The first noticeable effect was the flood of “feel-good” dopamine chemicals in certain regions of the brain. Other noticeable differences involved two other areas of the brain: the caudate nucleus and ventral tegmental area. The former is strongly linked with reward detection, and the latter is associated with “pleasure, focused attention, and the motivation to pursue and acquire rewards.”Read more at:red carpet dresses | short prom dresses


12:34 Publié dans Fashion | Lien permanent | Commentaires (0)


Wedding band sinks, but hope still floats


I need your help.

Yes, you already knew that. It’s clear I need all kinds of help. But this is an emergency, so I’ll get right to the point.

My wedding band, which has been on my finger for more than three decades, is missing. I noticed this at work Monday as I looked down while typing. It took a bit to register. Wait, what? No gold wedding band?

Gone. A surprise, because it’s been there since 1984. Or did we get married in 1985? Ha. Just kidding. It has never, ever slid off.

Pretty much, I’ve had to pull it over the knuckle on a few rare occasions when I did remove it for perfectly valid reasons to protect it, like painting our house or trying to remove a fuel pump from the gas tank of our old van back home.

This time, I have no recollection of removing it.And I don’t recall absent-mindedly fiddling around, without thinking (which is frequent), and just kind of drop it.

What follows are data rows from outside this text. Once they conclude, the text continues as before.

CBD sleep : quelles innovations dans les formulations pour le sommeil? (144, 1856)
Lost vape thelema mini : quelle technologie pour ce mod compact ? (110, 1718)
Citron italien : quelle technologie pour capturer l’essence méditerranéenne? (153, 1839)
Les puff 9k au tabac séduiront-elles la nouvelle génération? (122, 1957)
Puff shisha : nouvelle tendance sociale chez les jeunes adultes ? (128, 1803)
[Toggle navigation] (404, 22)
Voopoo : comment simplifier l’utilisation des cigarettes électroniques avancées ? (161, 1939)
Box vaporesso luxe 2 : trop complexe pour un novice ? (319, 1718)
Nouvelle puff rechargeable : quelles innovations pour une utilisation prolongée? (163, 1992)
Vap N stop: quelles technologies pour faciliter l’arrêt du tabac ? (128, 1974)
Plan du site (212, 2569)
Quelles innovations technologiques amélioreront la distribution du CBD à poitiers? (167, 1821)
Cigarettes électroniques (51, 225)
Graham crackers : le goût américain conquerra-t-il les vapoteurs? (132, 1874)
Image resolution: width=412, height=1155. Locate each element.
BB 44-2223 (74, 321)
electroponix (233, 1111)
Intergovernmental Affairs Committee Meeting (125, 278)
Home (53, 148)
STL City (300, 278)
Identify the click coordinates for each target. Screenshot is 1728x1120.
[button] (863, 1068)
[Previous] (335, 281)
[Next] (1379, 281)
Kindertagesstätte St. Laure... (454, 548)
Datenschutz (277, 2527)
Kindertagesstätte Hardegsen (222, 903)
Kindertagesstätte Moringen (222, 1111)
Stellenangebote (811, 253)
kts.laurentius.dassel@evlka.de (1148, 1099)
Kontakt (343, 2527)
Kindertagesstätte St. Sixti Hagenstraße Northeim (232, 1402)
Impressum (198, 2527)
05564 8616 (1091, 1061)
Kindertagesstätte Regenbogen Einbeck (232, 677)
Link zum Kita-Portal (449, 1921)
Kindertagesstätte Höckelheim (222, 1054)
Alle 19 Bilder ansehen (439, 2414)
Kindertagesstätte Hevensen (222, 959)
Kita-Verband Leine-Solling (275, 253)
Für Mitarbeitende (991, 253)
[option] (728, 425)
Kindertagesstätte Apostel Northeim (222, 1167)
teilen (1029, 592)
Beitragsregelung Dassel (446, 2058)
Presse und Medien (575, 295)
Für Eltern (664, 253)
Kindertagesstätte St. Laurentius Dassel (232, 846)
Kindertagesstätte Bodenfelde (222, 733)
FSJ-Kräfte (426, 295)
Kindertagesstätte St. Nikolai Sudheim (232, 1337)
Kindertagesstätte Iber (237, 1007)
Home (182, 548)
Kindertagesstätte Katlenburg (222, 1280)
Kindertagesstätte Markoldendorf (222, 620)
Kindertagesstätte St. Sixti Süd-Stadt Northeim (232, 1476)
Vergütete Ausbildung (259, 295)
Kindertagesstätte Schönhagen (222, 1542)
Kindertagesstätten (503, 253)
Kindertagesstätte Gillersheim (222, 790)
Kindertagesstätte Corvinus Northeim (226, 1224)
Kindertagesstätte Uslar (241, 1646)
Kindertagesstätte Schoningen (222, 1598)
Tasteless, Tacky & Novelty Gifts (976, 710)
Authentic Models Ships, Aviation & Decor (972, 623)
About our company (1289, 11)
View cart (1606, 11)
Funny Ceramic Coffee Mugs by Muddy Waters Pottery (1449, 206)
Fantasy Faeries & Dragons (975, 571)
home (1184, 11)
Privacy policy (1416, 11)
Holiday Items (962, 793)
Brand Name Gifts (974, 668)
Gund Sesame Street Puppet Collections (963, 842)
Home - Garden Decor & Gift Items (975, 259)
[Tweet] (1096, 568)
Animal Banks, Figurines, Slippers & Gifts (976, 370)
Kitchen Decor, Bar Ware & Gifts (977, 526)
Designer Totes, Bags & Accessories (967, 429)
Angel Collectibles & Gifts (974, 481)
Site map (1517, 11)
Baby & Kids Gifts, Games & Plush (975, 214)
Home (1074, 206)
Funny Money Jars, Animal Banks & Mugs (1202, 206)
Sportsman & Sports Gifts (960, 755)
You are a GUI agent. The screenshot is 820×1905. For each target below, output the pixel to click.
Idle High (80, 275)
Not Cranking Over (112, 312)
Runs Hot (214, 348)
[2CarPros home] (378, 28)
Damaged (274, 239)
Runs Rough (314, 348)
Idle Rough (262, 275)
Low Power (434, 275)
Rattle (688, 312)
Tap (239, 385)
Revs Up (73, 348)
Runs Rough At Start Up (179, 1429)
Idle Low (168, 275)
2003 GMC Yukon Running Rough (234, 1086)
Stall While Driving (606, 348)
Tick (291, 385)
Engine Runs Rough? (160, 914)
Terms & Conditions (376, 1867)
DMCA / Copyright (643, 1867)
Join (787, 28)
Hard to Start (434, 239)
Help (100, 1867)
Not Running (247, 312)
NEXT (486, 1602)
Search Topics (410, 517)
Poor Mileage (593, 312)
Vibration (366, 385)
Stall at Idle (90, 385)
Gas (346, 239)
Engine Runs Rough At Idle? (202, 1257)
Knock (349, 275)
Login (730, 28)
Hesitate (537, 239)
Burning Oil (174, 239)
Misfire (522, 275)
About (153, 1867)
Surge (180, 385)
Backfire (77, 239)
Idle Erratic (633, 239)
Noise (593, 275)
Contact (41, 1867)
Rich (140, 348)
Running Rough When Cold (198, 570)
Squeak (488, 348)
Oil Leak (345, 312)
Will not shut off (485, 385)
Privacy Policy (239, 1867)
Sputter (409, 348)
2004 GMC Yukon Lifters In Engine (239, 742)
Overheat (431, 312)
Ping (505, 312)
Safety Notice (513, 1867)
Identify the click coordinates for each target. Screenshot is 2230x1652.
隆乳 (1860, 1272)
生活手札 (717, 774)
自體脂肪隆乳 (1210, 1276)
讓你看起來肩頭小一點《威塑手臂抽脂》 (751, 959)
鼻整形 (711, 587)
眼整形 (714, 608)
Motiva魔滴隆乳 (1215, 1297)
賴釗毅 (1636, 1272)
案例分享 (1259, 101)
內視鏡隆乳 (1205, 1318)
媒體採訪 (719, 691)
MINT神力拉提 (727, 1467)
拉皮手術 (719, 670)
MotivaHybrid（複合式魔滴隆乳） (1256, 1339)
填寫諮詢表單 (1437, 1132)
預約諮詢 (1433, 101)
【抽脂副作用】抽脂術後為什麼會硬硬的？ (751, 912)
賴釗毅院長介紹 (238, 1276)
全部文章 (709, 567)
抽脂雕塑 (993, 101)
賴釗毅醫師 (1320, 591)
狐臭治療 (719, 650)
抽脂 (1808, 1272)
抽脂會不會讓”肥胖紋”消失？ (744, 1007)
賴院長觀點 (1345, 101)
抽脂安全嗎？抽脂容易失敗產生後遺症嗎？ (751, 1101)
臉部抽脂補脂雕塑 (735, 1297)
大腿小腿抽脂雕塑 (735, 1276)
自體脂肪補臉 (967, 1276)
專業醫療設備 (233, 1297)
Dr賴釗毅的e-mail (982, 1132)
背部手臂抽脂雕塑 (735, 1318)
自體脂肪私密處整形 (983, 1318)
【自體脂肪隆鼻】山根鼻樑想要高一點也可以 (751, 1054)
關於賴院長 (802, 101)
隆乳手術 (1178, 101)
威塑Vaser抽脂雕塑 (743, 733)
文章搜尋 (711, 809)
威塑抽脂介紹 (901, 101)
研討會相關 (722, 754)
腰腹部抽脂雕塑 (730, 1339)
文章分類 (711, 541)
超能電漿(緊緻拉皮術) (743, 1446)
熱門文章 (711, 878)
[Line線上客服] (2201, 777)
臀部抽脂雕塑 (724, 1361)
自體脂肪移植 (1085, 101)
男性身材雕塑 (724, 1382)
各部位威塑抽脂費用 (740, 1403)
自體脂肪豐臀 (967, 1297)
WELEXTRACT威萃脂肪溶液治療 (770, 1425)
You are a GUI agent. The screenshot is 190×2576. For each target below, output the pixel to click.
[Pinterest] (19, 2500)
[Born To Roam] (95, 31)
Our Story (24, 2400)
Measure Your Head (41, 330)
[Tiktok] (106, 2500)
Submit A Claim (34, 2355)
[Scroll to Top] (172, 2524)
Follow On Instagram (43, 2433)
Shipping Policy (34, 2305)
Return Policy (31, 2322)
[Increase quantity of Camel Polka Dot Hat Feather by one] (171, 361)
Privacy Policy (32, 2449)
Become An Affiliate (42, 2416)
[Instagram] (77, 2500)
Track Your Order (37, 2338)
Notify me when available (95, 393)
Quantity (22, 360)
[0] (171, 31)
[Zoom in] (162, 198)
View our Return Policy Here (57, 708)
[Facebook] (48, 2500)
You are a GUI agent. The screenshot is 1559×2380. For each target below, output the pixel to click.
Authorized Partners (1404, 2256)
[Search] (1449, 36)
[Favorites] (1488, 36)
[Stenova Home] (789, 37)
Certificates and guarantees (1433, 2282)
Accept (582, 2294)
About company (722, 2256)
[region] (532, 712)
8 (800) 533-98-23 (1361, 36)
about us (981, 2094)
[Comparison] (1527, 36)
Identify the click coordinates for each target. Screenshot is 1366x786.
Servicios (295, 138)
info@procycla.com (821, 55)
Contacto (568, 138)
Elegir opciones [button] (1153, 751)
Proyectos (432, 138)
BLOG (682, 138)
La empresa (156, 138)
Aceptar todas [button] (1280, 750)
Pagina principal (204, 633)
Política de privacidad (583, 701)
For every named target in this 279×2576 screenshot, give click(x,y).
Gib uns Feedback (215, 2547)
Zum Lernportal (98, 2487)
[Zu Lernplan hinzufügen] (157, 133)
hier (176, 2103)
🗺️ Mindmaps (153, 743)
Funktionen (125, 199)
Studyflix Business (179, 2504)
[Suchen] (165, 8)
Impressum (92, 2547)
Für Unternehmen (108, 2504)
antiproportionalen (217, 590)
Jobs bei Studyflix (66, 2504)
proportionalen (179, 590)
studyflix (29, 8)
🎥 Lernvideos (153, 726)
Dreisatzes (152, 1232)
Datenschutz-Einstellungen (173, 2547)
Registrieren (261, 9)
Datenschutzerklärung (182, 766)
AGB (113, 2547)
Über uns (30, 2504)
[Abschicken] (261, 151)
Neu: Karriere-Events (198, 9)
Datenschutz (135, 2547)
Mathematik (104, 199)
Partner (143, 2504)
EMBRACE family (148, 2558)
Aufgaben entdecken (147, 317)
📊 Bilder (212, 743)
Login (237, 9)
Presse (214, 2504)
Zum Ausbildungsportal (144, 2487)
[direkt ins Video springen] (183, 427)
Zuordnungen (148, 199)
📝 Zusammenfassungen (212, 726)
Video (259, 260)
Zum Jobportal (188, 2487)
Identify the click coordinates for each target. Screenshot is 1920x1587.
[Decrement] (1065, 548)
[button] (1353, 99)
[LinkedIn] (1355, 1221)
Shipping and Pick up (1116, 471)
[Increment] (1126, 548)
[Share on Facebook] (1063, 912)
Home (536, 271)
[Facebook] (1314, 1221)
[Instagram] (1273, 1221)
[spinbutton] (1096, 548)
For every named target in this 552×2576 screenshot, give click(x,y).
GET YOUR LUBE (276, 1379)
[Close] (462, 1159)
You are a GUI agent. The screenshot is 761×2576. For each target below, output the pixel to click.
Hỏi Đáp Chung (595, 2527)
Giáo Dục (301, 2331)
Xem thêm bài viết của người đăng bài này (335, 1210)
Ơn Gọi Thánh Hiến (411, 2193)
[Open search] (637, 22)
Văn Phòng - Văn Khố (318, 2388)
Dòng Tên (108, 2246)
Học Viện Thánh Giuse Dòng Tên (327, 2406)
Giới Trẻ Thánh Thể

So, it is officially lost.

My wife was none to happy to hear about this since she bought it for me and slipped it on my finger on our wedding day. It’s been there on our many moves and new jobs and new kids. Through the laughs and the tears, through the hugs and the glares, through the births and deaths, that ring was there.

Now, it’s gone.

But I haven’t given up hope of finding it because I think I know where it might have slipped away.

I was wearing it Thursday, it’s there in a picture of me and my brother. My wife said she’s sure the ring was attached to my finger when we were in church Sunday.

I sat and pondered. Where could I have lost it? Retrace my steps, if you will. They led to, unfortunately, Anini Beach and snorkeling Sunday afternoon.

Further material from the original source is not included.